Nondestructive Image De-Blurring Based on Diffraction Blurring Model

Image de-blurring is an important research branch in computer vision. Deconvolution methods, which deconvolute the blurred images with a degradation function (or point spread function) according to estimation of the blurring cause, are commonly used in the image de-blurring on macro-scale. However, these methods are difficult to deblur an image captured by a high-magnification microscopy, where the depth-of-field of the microscopy is limit and optical diffraction is obvious, because both depth variation and optical diffraction can result in blurring imaging. Due to the complicated coupling of depth and optical diffraction in micro/nano blurring imaging, the degradation function of each point may be different, and it is not reasonable to estimate it in the geometrical optics where optical diffraction is not considered. Therefore, the accuracy of these deconvolution methods is limit because their degradation functions do not include the influence of optical diffraction.
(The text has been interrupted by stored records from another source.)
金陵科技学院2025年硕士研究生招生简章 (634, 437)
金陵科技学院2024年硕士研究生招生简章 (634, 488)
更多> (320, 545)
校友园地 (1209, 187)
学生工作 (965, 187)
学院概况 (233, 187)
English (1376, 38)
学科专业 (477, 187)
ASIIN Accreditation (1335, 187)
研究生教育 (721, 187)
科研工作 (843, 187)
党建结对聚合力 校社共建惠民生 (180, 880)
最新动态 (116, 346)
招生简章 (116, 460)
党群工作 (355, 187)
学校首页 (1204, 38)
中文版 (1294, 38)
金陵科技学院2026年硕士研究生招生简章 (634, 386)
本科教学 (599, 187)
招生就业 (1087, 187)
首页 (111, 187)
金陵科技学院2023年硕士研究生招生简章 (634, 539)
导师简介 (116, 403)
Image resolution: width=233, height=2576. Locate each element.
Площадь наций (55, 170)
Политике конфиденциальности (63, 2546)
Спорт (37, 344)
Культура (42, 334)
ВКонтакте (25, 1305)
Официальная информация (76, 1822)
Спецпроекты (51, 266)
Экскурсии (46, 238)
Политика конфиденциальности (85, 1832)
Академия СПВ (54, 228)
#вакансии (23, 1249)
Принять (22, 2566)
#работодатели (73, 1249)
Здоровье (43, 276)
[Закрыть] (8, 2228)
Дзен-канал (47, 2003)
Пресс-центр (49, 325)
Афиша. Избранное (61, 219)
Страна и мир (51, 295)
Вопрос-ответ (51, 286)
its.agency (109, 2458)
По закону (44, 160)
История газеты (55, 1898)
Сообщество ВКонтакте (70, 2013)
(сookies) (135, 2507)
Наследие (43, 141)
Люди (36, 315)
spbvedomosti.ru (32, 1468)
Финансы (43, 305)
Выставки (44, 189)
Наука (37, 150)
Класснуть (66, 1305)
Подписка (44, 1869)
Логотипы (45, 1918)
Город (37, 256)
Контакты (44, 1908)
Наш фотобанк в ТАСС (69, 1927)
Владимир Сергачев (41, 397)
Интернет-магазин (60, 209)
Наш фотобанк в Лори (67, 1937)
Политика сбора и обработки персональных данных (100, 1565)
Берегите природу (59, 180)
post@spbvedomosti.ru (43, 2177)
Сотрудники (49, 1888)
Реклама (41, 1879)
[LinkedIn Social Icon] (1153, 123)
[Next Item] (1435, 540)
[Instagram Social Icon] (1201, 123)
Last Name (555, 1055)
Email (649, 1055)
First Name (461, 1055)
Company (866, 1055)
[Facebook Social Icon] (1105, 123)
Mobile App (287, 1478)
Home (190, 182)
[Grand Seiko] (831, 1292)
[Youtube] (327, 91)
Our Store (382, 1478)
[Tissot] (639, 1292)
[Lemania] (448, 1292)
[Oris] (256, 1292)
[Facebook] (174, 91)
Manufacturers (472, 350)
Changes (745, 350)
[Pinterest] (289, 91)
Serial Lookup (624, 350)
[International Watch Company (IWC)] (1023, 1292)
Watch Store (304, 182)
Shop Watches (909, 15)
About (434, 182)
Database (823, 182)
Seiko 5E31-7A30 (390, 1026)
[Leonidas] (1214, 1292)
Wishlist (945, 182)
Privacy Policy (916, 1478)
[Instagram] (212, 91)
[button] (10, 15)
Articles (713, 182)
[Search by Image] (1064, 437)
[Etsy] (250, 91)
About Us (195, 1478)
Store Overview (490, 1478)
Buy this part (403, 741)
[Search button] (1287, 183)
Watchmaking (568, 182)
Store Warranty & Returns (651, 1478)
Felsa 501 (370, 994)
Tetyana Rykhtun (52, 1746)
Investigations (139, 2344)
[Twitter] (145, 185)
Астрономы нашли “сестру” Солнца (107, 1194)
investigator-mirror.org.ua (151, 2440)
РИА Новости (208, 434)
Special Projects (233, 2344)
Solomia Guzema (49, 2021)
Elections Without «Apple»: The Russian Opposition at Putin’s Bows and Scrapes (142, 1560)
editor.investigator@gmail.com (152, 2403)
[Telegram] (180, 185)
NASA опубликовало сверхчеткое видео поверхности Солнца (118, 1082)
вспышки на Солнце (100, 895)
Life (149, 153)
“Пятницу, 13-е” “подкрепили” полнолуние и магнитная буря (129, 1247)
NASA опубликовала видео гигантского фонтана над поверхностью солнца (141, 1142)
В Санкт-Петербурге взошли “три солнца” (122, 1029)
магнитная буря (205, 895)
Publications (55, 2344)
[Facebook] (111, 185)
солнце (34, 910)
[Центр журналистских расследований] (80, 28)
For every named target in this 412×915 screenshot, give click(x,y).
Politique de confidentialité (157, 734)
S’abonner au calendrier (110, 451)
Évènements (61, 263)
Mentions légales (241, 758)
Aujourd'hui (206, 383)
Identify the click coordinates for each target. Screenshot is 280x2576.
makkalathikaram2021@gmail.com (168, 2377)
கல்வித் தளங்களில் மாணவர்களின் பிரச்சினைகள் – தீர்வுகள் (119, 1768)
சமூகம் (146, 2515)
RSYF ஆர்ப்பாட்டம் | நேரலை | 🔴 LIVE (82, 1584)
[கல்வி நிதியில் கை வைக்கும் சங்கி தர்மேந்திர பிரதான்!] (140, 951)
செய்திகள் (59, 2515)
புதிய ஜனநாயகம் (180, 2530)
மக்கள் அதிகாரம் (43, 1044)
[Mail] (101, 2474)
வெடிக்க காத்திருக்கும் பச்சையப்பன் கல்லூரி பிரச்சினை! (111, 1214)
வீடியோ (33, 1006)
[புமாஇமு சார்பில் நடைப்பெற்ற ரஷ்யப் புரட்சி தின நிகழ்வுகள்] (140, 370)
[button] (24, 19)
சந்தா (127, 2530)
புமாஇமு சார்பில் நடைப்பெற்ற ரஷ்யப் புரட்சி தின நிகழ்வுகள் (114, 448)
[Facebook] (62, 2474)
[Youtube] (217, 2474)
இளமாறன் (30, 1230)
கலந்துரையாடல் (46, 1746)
In this paper, we researched the image blurring degradation process based on the theoretical relationship between the blurring degree and the depth variation, as well as optical diffraction, and then proposed an automatic method to calculate the degradation function of every pixel with a relationship between depth information and blurring degree. Finally, a non-destructive image de-blurring method was proposed and validated with different micro/nano scale samples. The experimental result proved the effectiveness and precision of our method.